A one-two punch of rent control and tax breaks for affordable housing would TKO the Landlords, who must be God Damned in order to God Bless America.
48   MisdemeanorRebel   2018 Feb 14, 4:22pm  

TwoScoopsPlissken says
anon_8f378 says


Also, Anon, get a username or go to my ignore list, please. I'm reasonably sure you were a poster that had a name at one point.
49   anonymous   2018 Feb 14, 4:49pm  

TwoScoopsPlissken says
There's also the impact of the lack of affordable housing programs (inc. breaks for developers) as well as (dunnn dunnn dunnn) rent control.

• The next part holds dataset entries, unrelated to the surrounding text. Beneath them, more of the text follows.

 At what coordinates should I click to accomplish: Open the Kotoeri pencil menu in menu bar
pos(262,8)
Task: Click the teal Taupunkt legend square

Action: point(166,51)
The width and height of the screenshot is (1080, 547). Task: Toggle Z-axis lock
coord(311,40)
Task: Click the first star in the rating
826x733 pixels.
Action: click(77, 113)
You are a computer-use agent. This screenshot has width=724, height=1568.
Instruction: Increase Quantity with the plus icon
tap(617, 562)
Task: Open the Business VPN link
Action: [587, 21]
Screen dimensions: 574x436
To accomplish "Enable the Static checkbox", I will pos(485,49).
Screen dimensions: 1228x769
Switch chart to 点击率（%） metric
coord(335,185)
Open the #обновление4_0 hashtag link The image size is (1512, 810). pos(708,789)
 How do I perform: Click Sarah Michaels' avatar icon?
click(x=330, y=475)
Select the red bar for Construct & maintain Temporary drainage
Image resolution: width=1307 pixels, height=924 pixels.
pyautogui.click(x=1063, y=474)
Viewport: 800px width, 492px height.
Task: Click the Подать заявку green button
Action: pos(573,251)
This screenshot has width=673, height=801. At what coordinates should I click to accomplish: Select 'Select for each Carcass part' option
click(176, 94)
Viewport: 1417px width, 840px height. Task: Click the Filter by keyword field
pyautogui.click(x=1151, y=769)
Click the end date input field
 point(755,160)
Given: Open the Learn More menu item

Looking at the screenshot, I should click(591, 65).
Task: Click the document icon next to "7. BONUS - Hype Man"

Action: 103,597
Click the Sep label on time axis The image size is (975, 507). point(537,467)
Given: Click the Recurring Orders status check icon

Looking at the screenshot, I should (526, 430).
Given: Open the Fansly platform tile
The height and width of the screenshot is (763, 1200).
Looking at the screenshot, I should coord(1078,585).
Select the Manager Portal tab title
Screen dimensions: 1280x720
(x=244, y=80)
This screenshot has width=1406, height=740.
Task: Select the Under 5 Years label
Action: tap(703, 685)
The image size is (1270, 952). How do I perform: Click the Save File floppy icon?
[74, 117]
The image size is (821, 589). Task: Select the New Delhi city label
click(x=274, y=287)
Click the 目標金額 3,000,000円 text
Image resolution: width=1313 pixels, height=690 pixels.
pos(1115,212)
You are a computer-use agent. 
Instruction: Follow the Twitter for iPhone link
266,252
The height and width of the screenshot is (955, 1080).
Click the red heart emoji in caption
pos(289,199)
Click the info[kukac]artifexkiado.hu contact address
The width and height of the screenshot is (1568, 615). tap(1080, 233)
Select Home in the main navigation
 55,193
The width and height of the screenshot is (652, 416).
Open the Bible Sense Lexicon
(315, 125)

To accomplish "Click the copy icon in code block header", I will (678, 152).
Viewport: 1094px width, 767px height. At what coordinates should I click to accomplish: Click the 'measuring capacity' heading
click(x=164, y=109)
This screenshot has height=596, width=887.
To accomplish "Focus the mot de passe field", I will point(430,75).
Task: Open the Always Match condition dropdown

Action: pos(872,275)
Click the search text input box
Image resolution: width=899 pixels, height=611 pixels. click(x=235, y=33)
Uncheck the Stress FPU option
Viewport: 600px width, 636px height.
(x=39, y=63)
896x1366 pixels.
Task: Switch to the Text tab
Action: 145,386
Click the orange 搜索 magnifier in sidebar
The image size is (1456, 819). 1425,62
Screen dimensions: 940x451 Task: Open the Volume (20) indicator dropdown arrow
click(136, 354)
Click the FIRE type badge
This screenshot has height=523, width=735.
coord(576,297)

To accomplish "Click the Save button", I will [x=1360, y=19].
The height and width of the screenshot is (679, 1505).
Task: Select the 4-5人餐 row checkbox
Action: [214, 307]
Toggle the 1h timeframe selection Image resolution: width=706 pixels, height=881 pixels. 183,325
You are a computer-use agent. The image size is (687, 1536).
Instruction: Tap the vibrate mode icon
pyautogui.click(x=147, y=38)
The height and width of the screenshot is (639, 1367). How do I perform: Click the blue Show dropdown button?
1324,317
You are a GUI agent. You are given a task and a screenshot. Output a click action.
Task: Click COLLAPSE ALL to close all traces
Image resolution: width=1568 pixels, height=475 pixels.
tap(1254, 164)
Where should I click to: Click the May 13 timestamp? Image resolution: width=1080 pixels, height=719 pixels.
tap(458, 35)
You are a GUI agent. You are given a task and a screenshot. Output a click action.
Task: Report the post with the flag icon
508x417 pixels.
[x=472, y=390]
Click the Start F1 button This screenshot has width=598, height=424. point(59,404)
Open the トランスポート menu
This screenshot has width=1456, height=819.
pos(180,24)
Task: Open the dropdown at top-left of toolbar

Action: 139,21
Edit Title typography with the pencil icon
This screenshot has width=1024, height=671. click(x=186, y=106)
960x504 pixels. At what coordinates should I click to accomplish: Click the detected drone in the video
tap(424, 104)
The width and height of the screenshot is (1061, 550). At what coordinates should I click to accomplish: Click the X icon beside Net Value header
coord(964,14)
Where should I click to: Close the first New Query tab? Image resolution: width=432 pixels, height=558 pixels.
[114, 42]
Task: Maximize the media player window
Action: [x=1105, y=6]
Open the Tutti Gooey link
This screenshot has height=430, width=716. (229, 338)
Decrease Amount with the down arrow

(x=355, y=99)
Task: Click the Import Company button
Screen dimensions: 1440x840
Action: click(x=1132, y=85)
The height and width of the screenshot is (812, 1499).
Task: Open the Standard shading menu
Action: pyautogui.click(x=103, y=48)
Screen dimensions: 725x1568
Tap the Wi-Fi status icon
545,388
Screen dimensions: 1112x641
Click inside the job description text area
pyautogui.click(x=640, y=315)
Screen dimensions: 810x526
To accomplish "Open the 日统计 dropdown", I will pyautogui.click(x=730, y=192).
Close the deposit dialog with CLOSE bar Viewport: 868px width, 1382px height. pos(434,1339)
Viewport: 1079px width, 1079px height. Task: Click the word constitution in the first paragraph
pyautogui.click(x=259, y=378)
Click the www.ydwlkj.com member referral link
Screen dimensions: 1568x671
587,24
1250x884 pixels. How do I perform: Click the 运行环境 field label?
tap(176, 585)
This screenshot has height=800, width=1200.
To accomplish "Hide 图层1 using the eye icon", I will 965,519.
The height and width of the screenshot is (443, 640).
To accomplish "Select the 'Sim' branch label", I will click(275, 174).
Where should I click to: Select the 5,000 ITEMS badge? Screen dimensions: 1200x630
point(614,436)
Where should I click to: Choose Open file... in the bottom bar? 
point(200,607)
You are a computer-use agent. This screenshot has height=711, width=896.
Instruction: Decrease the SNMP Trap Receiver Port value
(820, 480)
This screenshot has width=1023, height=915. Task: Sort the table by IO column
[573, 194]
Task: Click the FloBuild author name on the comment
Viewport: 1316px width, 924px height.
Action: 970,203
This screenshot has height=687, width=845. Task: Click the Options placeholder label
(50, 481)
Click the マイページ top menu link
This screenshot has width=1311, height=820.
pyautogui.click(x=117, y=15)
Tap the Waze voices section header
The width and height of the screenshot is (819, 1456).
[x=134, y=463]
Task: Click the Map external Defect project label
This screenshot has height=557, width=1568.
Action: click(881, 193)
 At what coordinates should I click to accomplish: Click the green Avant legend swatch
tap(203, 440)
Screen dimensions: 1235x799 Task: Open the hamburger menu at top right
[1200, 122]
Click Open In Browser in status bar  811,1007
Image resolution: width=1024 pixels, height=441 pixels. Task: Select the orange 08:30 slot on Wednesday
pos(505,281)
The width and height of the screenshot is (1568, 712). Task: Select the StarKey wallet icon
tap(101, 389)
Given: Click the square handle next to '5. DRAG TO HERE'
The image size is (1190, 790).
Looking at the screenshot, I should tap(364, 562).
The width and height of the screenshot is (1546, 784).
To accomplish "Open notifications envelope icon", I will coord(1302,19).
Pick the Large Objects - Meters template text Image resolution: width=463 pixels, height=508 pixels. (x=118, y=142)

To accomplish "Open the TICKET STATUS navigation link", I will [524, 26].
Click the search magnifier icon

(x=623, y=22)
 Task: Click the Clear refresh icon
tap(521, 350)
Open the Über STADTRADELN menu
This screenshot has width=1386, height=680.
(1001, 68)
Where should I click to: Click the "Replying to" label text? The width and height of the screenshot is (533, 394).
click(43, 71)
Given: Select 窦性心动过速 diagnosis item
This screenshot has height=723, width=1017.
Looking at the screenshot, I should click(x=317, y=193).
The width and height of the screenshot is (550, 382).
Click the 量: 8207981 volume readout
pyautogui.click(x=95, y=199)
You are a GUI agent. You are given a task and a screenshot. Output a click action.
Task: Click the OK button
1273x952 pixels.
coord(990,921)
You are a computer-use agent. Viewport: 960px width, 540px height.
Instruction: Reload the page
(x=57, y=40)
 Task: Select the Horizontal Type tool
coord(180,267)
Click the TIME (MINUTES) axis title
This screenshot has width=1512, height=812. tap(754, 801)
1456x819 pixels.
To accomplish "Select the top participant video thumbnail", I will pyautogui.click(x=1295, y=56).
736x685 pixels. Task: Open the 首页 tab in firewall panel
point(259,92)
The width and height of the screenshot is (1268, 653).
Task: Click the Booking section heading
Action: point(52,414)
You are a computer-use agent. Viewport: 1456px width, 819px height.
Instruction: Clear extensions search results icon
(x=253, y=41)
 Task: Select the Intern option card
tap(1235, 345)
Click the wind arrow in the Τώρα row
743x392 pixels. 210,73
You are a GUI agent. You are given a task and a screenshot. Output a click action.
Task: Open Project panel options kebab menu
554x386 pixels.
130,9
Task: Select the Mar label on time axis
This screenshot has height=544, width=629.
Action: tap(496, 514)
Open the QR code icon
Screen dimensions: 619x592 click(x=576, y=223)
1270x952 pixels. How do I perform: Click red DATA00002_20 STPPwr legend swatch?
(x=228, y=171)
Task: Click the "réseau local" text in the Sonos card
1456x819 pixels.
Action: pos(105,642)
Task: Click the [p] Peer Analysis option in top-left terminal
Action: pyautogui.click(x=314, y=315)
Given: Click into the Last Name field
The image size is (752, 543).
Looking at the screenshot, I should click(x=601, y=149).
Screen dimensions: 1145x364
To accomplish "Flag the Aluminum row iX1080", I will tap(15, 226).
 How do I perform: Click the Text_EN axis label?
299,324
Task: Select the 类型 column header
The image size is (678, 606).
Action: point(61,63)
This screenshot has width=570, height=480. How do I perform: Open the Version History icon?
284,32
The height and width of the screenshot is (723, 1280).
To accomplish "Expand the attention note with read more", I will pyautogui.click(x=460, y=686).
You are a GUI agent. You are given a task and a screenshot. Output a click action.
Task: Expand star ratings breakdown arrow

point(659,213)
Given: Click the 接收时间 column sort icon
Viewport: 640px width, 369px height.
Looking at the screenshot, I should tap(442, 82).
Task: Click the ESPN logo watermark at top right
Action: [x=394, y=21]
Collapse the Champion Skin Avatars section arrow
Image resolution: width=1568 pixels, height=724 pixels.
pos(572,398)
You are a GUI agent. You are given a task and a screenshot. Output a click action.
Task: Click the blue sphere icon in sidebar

A one-two punch of rent control and tax breaks for affordable housing would TKO the Landlords, who must be God Damned in order to God Bless America.


Rent control is a bad idea. Just incentivize building. You really don't even need to worry about affordable housing--more supply will take of that naturally.
50   anonymous   2018 Feb 14, 4:49pm  

Higher interest rates=RE crash = fantastic !
51   anonymous   2018 Feb 14, 4:49pm  

TwoScoopsPlissken says
aha, I'm using YOUR OWN chart, and then Canadian and USA Charts. I'm literally doing the opposite of cherry picking data, since I used two nation charts and you cherry picked Western Washington.


No, you're cherry picking time periods. It doesn't matter who posted the charts--what matters is you are picking selected time periods that fit your narrative and ignoring those that do not. That's pretty much the definition of cherry picking.


TwoScoopsPlissken says
As your own chart shows, high inflation, high interest rate eras exhibit weaker price increases (again, combined with massive demographic demand) than low inflation, low interest rate eras


Nope--the chart doesn't show that at all. The 70s rise is substantially greater than any rise over the previous 3 decades.
52   anonymous   2018 Feb 14, 4:49pm  

The 50s and 60s were another low interest rate period--why didn't we see substantial gains over that time frame?
53   anonymous   2018 Feb 14, 4:50pm  

TwoScoopsPlissken says
Also, Anon, get a username or go to my ignore list, please. I'm reasonably sure you were a poster that had a name at one point.


Do what you need to do McGee. Not sure why an anonymous name that starts with anon is any different than an anonymous name that starts with Two, but whatever floats your boat.
54   anonymous   2018 Feb 14, 4:57pm  

Weimar republic, 1990's russia and venezuela today show that inflation results in hopelessness and despair. There are other issues at play besides paying off debts in devalued dollars...everyone wants something for nothing.
55   HappyGilmore   2018 Feb 14, 5:04pm  

anon_313db says
Weimar republic, 1990's russia and venezuela today show that inflation results in hopelessness and despair. There are other issues at play besides paying off debts in devalued dollars...everyone wants something for nothing.


No, they show that runaway inflation is bad. Moderate inflation is good.